Word and element locating data:

# # # #

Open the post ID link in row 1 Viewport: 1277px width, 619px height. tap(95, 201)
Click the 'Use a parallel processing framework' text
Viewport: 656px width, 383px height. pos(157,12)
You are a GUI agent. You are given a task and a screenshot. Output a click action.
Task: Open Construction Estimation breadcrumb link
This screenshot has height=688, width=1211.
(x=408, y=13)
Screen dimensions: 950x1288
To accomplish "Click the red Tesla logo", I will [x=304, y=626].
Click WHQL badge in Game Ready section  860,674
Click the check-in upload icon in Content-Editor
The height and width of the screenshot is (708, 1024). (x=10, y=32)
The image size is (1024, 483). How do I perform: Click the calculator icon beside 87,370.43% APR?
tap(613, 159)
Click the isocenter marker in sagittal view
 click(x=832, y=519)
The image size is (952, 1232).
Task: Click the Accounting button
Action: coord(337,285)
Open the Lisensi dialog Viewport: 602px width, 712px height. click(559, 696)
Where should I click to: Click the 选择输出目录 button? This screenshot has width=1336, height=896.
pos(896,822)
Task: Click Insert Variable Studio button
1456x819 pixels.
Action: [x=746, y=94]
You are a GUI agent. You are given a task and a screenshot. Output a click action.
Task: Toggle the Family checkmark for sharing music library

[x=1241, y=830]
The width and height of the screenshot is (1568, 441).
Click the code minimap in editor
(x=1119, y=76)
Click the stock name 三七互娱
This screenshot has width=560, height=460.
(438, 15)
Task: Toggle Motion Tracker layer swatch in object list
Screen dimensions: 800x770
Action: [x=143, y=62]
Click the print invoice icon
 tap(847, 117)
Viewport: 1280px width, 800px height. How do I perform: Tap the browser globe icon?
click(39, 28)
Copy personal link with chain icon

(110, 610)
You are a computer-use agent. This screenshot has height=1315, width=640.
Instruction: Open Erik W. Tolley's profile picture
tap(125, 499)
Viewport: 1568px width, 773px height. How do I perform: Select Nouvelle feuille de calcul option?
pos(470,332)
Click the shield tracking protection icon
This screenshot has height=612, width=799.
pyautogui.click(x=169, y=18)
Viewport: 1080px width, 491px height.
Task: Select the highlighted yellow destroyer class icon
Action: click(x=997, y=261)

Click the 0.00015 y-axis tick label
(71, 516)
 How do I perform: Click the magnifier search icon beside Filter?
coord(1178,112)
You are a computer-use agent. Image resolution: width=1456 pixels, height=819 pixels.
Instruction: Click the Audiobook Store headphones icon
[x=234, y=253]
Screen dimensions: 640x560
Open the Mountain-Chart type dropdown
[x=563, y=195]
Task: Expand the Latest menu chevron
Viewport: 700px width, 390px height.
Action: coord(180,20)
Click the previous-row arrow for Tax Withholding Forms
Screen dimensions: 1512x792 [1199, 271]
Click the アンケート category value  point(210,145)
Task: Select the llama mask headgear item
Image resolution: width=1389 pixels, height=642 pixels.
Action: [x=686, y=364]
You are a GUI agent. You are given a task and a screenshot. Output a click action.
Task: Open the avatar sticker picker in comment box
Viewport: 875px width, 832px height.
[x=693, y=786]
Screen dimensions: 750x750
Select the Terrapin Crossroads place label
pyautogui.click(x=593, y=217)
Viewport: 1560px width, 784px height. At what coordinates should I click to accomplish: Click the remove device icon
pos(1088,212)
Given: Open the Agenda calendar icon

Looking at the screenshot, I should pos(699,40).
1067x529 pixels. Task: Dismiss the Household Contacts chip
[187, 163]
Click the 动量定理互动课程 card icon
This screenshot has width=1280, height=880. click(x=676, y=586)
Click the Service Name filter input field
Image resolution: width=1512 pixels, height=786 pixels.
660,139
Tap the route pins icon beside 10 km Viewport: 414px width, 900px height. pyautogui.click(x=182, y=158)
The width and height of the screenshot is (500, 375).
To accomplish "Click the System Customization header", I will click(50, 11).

# # # #

Print every line above again, unchanged.

Exercise answer:
Open the post ID link in row 1 Viewport: 1277px width, 619px height. tap(95, 201)
Click the 'Use a parallel processing framework' text
Viewport: 656px width, 383px height. pos(157,12)
You are a GUI agent. You are given a task and a screenshot. Output a click action.
Task: Open Construction Estimation breadcrumb link
This screenshot has height=688, width=1211.
(x=408, y=13)
Screen dimensions: 950x1288
To accomplish "Click the red Tesla logo", I will [x=304, y=626].
Click WHQL badge in Game Ready section  860,674
Click the check-in upload icon in Content-Editor
The height and width of the screenshot is (708, 1024). (x=10, y=32)
The image size is (1024, 483). How do I perform: Click the calculator icon beside 87,370.43% APR?
tap(613, 159)
Click the isocenter marker in sagittal view
 click(x=832, y=519)
The image size is (952, 1232).
Task: Click the Accounting button
Action: coord(337,285)
Open the Lisensi dialog Viewport: 602px width, 712px height. click(559, 696)
Where should I click to: Click the 选择输出目录 button? This screenshot has width=1336, height=896.
pos(896,822)
Task: Click Insert Variable Studio button
1456x819 pixels.
Action: [x=746, y=94]
You are a GUI agent. You are given a task and a screenshot. Output a click action.
Task: Toggle the Family checkmark for sharing music library

[x=1241, y=830]
The width and height of the screenshot is (1568, 441).
Click the code minimap in editor
(x=1119, y=76)
Click the stock name 三七互娱
This screenshot has width=560, height=460.
(438, 15)
Task: Toggle Motion Tracker layer swatch in object list
Screen dimensions: 800x770
Action: [x=143, y=62]
Click the print invoice icon
 tap(847, 117)
Viewport: 1280px width, 800px height. How do I perform: Tap the browser globe icon?
click(39, 28)
Copy personal link with chain icon

(110, 610)
You are a computer-use agent. This screenshot has height=1315, width=640.
Instruction: Open Erik W. Tolley's profile picture
tap(125, 499)
Viewport: 1568px width, 773px height. How do I perform: Select Nouvelle feuille de calcul option?
pos(470,332)
Click the shield tracking protection icon
This screenshot has height=612, width=799.
pyautogui.click(x=169, y=18)
Viewport: 1080px width, 491px height.
Task: Select the highlighted yellow destroyer class icon
Action: click(x=997, y=261)

Click the 0.00015 y-axis tick label
(71, 516)
 How do I perform: Click the magnifier search icon beside Filter?
coord(1178,112)
You are a computer-use agent. Image resolution: width=1456 pixels, height=819 pixels.
Instruction: Click the Audiobook Store headphones icon
[x=234, y=253]
Screen dimensions: 640x560
Open the Mountain-Chart type dropdown
[x=563, y=195]
Task: Expand the Latest menu chevron
Viewport: 700px width, 390px height.
Action: coord(180,20)
Click the previous-row arrow for Tax Withholding Forms
Screen dimensions: 1512x792 [1199, 271]
Click the アンケート category value  point(210,145)
Task: Select the llama mask headgear item
Image resolution: width=1389 pixels, height=642 pixels.
Action: [x=686, y=364]
You are a GUI agent. You are given a task and a screenshot. Output a click action.
Task: Open the avatar sticker picker in comment box
Viewport: 875px width, 832px height.
[x=693, y=786]
Screen dimensions: 750x750
Select the Terrapin Crossroads place label
pyautogui.click(x=593, y=217)
Viewport: 1560px width, 784px height. At what coordinates should I click to accomplish: Click the remove device icon
pos(1088,212)
Given: Open the Agenda calendar icon

Looking at the screenshot, I should pos(699,40).
1067x529 pixels. Task: Dismiss the Household Contacts chip
[187, 163]
Click the 动量定理互动课程 card icon
This screenshot has width=1280, height=880. click(x=676, y=586)
Click the Service Name filter input field
Image resolution: width=1512 pixels, height=786 pixels.
660,139
Tap the route pins icon beside 10 km Viewport: 414px width, 900px height. pyautogui.click(x=182, y=158)
The width and height of the screenshot is (500, 375).
To accomplish "Click the System Customization header", I will click(50, 11).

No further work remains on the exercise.